··· INPUT DATA
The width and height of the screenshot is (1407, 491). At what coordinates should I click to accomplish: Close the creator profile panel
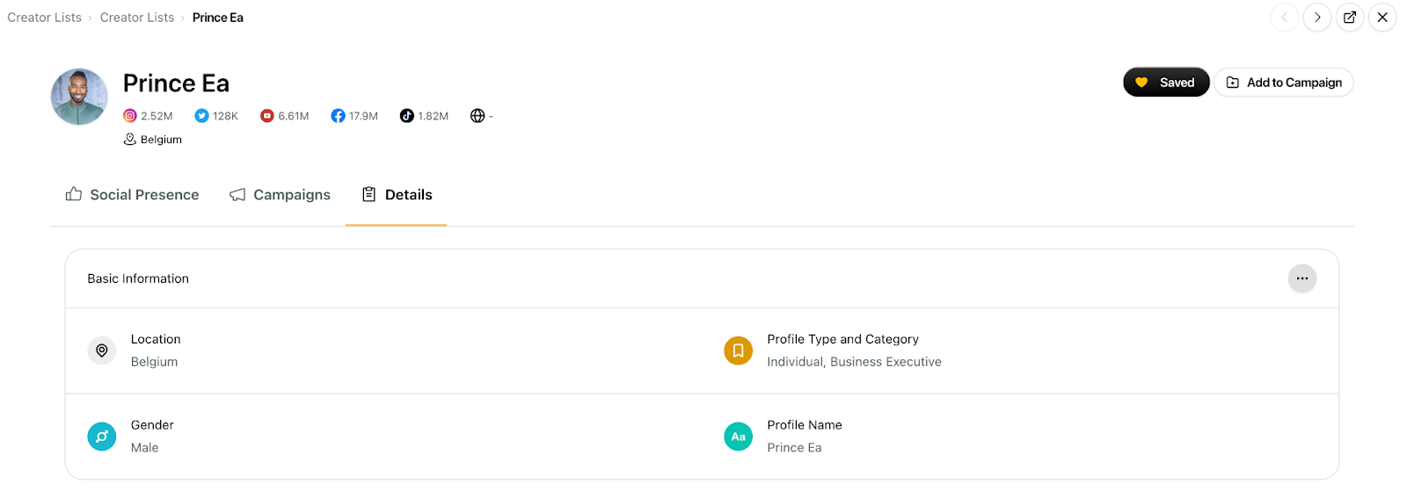[x=1382, y=18]
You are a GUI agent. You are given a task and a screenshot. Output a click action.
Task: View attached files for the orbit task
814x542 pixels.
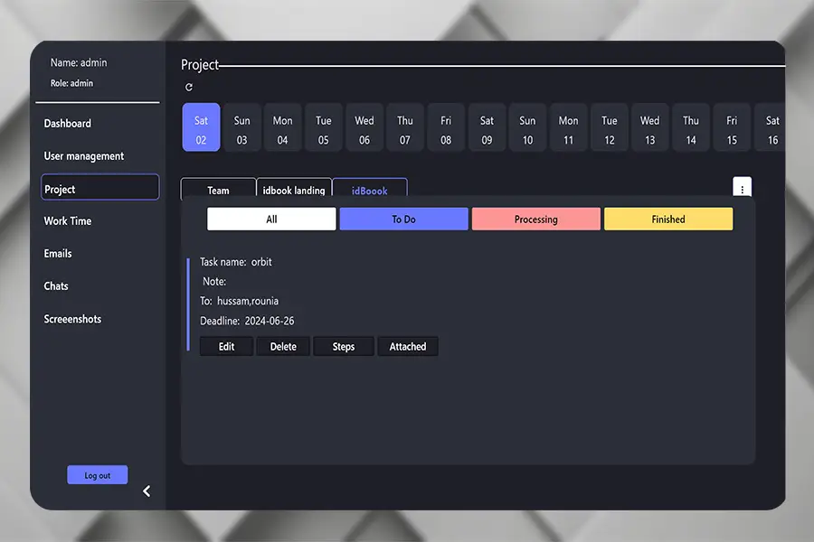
······
- **YOUR INSTRUCTIONS**:
Could you please write out the entries exactly as they are, with every picture left out?

- **ANSWER FOR THE TASK**:
The width and height of the screenshot is (1407, 491). At what coordinates should I click to accomplish: Close the creator profile panel
[x=1382, y=18]
You are a GUI agent. You are given a task and a screenshot. Output a click action.
Task: View attached files for the orbit task
814x542 pixels.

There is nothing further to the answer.